++++ DATASET CONTENT ++++

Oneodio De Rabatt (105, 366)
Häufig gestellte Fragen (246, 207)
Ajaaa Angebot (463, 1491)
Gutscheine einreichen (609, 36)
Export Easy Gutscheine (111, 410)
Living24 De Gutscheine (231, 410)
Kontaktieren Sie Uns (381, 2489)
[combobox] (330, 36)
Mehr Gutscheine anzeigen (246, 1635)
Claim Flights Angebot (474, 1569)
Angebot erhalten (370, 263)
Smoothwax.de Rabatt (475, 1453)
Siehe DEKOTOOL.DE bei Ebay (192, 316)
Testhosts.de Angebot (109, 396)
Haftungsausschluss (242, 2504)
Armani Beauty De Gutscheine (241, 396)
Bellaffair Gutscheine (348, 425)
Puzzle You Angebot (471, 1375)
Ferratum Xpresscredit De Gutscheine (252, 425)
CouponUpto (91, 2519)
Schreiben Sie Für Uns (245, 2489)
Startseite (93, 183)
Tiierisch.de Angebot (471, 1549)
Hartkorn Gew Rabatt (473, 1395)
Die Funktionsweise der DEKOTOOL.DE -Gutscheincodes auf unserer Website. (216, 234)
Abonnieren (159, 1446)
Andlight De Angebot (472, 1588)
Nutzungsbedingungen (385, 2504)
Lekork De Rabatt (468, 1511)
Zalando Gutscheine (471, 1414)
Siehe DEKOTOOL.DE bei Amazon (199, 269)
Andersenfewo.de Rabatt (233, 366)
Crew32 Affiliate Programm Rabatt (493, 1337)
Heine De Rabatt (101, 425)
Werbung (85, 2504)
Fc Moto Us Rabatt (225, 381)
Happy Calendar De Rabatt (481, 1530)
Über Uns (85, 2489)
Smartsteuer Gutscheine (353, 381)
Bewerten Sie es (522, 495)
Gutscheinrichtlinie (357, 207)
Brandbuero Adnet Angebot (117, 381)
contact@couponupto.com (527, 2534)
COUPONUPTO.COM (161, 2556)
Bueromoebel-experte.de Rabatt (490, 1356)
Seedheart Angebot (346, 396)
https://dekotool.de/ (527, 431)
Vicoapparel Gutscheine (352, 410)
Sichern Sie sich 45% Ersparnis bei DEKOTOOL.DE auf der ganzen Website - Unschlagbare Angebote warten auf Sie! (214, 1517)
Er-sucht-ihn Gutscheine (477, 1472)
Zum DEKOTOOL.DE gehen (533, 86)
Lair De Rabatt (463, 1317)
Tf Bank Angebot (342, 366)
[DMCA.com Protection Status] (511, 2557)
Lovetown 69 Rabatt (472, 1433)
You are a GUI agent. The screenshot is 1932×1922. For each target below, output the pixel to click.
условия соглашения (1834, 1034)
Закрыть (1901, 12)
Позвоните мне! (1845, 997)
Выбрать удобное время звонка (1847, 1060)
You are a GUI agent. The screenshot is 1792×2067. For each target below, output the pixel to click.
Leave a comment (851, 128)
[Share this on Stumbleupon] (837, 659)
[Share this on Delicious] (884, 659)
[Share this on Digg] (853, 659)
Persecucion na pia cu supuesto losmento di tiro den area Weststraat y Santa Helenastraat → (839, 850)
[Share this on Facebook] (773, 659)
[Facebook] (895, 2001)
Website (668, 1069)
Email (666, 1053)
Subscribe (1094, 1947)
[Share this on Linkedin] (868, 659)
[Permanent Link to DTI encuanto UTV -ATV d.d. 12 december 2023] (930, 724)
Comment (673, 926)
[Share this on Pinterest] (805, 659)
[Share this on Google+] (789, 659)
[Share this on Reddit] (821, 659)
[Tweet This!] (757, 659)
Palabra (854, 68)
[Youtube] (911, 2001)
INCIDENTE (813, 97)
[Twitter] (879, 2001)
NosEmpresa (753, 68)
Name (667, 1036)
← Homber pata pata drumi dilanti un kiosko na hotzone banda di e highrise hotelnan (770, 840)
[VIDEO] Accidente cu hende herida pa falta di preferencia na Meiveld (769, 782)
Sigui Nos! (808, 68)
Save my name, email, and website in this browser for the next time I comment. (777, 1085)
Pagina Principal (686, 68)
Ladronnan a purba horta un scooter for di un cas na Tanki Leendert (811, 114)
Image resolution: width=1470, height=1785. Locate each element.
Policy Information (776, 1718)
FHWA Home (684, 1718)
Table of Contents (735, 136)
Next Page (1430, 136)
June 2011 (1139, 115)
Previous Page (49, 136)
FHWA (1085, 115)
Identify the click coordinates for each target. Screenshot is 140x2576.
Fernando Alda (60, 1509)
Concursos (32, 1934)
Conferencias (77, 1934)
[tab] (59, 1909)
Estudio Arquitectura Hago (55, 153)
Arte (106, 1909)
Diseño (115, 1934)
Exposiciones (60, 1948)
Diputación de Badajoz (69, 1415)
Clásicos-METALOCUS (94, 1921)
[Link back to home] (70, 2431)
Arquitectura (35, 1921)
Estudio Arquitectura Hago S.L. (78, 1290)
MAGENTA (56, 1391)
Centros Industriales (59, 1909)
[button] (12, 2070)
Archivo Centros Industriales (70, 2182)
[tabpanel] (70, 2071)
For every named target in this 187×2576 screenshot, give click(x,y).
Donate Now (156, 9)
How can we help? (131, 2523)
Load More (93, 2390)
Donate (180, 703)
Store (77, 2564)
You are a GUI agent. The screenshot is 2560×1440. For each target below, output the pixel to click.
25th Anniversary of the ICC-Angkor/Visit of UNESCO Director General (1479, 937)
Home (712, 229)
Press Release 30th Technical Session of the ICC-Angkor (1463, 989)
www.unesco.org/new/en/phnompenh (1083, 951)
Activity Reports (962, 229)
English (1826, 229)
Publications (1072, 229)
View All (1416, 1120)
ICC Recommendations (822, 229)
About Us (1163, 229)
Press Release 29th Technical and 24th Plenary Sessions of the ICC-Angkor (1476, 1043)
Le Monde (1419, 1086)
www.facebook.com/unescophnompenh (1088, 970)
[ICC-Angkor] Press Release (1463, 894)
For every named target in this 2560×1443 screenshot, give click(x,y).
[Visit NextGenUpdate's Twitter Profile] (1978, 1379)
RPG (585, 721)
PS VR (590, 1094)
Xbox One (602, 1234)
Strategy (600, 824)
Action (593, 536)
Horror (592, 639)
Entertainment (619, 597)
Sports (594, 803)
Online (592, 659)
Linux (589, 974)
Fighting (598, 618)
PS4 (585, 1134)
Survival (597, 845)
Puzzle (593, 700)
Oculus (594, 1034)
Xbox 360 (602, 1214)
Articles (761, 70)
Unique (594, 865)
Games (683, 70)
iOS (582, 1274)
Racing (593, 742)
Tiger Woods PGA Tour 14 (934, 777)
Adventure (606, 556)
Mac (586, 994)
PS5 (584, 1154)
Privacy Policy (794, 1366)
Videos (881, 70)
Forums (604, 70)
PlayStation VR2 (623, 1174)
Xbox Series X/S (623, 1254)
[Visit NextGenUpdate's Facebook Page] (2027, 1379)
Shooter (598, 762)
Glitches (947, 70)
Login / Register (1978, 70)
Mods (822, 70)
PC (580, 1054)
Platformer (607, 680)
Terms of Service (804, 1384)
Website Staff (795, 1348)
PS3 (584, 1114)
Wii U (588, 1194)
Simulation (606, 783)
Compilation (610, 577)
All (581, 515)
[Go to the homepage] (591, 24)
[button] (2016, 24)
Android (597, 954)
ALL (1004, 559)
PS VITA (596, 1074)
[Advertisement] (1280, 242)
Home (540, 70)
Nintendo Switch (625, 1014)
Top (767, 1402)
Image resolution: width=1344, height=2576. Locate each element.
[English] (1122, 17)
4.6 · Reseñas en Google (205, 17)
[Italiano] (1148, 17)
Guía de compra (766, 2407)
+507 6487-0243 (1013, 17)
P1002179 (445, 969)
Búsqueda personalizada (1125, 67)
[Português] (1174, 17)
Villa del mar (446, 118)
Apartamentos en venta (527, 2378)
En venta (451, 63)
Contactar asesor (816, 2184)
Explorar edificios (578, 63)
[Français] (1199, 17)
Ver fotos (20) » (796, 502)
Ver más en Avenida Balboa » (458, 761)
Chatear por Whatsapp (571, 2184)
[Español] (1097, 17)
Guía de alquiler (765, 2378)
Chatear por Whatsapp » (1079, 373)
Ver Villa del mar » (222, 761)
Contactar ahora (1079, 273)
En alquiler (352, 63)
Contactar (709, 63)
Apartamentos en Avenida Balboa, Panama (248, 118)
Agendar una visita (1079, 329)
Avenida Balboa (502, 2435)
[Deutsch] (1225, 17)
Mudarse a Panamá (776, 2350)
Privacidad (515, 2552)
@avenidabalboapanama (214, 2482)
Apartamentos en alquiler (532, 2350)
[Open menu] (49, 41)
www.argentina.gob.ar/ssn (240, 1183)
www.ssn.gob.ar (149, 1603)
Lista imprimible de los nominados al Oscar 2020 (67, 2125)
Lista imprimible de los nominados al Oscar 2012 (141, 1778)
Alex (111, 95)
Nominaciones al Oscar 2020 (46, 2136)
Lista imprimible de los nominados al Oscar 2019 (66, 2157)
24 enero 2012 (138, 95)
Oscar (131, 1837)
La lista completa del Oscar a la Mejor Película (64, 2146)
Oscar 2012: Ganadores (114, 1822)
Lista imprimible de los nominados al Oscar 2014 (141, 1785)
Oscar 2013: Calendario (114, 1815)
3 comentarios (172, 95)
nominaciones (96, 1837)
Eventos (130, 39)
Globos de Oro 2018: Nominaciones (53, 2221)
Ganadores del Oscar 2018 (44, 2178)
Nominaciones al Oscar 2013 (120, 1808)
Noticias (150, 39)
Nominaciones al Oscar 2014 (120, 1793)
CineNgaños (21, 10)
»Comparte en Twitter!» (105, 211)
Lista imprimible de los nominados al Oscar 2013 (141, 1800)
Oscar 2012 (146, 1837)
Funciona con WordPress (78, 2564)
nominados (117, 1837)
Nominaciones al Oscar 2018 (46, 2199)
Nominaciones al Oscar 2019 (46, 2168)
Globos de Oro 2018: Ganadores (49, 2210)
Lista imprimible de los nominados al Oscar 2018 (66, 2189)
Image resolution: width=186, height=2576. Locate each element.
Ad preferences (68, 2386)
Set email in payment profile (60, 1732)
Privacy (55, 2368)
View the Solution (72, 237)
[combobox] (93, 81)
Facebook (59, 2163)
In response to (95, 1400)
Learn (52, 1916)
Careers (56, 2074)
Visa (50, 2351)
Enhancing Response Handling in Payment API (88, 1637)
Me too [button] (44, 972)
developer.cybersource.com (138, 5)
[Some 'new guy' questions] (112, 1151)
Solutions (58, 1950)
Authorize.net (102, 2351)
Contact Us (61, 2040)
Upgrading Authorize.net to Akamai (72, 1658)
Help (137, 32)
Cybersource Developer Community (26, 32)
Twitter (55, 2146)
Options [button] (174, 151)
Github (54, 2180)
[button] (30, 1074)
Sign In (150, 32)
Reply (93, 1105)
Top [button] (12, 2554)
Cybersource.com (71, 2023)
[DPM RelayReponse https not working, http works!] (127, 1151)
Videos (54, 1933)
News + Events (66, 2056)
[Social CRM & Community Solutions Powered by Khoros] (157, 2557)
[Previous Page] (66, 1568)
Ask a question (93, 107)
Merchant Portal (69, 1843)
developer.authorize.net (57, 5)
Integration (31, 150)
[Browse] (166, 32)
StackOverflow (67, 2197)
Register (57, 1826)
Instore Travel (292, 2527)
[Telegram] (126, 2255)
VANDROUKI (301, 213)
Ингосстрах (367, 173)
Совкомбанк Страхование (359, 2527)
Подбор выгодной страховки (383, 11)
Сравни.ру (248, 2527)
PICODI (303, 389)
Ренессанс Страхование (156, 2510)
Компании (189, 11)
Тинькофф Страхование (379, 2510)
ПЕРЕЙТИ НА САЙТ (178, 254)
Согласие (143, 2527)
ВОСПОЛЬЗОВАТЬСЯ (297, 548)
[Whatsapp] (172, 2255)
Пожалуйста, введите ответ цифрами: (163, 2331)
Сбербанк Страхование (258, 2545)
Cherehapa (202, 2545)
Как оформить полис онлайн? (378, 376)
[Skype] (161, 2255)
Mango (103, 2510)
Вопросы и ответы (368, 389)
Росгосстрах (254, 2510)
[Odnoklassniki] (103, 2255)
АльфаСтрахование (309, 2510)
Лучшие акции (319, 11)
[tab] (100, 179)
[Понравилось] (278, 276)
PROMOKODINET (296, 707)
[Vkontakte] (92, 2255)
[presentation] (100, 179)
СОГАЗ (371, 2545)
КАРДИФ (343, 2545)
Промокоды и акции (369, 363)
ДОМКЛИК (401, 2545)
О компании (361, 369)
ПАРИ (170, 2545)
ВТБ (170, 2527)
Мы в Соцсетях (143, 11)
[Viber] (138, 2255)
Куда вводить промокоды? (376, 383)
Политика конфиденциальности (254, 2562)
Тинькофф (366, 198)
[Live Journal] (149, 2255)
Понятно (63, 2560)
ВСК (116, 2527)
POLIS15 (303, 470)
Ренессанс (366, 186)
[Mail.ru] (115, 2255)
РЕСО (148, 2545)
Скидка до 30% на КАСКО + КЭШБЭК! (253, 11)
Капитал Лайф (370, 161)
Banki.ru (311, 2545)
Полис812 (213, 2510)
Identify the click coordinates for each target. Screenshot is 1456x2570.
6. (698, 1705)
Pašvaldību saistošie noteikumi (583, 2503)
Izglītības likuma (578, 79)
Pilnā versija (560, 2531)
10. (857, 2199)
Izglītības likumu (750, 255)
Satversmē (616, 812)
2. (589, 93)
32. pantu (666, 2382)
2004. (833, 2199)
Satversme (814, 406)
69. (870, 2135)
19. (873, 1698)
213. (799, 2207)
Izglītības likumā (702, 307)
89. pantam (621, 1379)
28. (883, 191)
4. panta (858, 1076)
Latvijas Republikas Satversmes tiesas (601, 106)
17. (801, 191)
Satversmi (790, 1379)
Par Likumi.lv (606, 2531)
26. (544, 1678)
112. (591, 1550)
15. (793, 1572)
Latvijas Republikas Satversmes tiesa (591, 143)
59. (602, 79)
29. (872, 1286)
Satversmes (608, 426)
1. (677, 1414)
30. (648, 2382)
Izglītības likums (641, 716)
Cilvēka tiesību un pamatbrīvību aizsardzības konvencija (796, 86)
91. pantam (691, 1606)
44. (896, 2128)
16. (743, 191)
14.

++++

» **WHAT IS REQUIRED**: Word for word, restate the lines of the listing above starting at the line with "[Share this on Google+] (789, 659)" and ending at the line with "For every named target in this 2560×1443", and nothing outside them.

» **EXPECTED ANSWER**:
[Share this on Google+] (789, 659)
[Share this on Reddit] (821, 659)
[Tweet This!] (757, 659)
Palabra (854, 68)
[Youtube] (911, 2001)
INCIDENTE (813, 97)
[Twitter] (879, 2001)
NosEmpresa (753, 68)
Name (667, 1036)
← Homber pata pata drumi dilanti un kiosko na hotzone banda di e highrise hotelnan (770, 840)
[VIDEO] Accidente cu hende herida pa falta di preferencia na Meiveld (769, 782)
Sigui Nos! (808, 68)
Save my name, email, and website in this browser for the next time I comment. (777, 1085)
Pagina Principal (686, 68)
Ladronnan a purba horta un scooter for di un cas na Tanki Leendert (811, 114)
Image resolution: width=1470, height=1785. Locate each element.
Policy Information (776, 1718)
FHWA Home (684, 1718)
Table of Contents (735, 136)
Next Page (1430, 136)
June 2011 (1139, 115)
Previous Page (49, 136)
FHWA (1085, 115)
Identify the click coordinates for each target. Screenshot is 140x2576.
Fernando Alda (60, 1509)
Concursos (32, 1934)
Conferencias (77, 1934)
[tab] (59, 1909)
Estudio Arquitectura Hago (55, 153)
Arte (106, 1909)
Diseño (115, 1934)
Exposiciones (60, 1948)
Diputación de Badajoz (69, 1415)
Clásicos-METALOCUS (94, 1921)
[Link back to home] (70, 2431)
Arquitectura (35, 1921)
Estudio Arquitectura Hago S.L. (78, 1290)
MAGENTA (56, 1391)
Centros Industriales (59, 1909)
[button] (12, 2070)
Archivo Centros Industriales (70, 2182)
[tabpanel] (70, 2071)
For every named target in this 187×2576 screenshot, give click(x,y).
Donate Now (156, 9)
How can we help? (131, 2523)
Load More (93, 2390)
Donate (180, 703)
Store (77, 2564)
You are a GUI agent. The screenshot is 2560×1440. For each target below, output the pixel to click.
25th Anniversary of the ICC-Angkor/Visit of UNESCO Director General (1479, 937)
Home (712, 229)
Press Release 30th Technical Session of the ICC-Angkor (1463, 989)
www.unesco.org/new/en/phnompenh (1083, 951)
Activity Reports (962, 229)
English (1826, 229)
Publications (1072, 229)
View All (1416, 1120)
ICC Recommendations (822, 229)
About Us (1163, 229)
Press Release 29th Technical and 24th Plenary Sessions of the ICC-Angkor (1476, 1043)
Le Monde (1419, 1086)
www.facebook.com/unescophnompenh (1088, 970)
[ICC-Angkor] Press Release (1463, 894)
For every named target in this 2560×1443 screenshot, give click(x,y).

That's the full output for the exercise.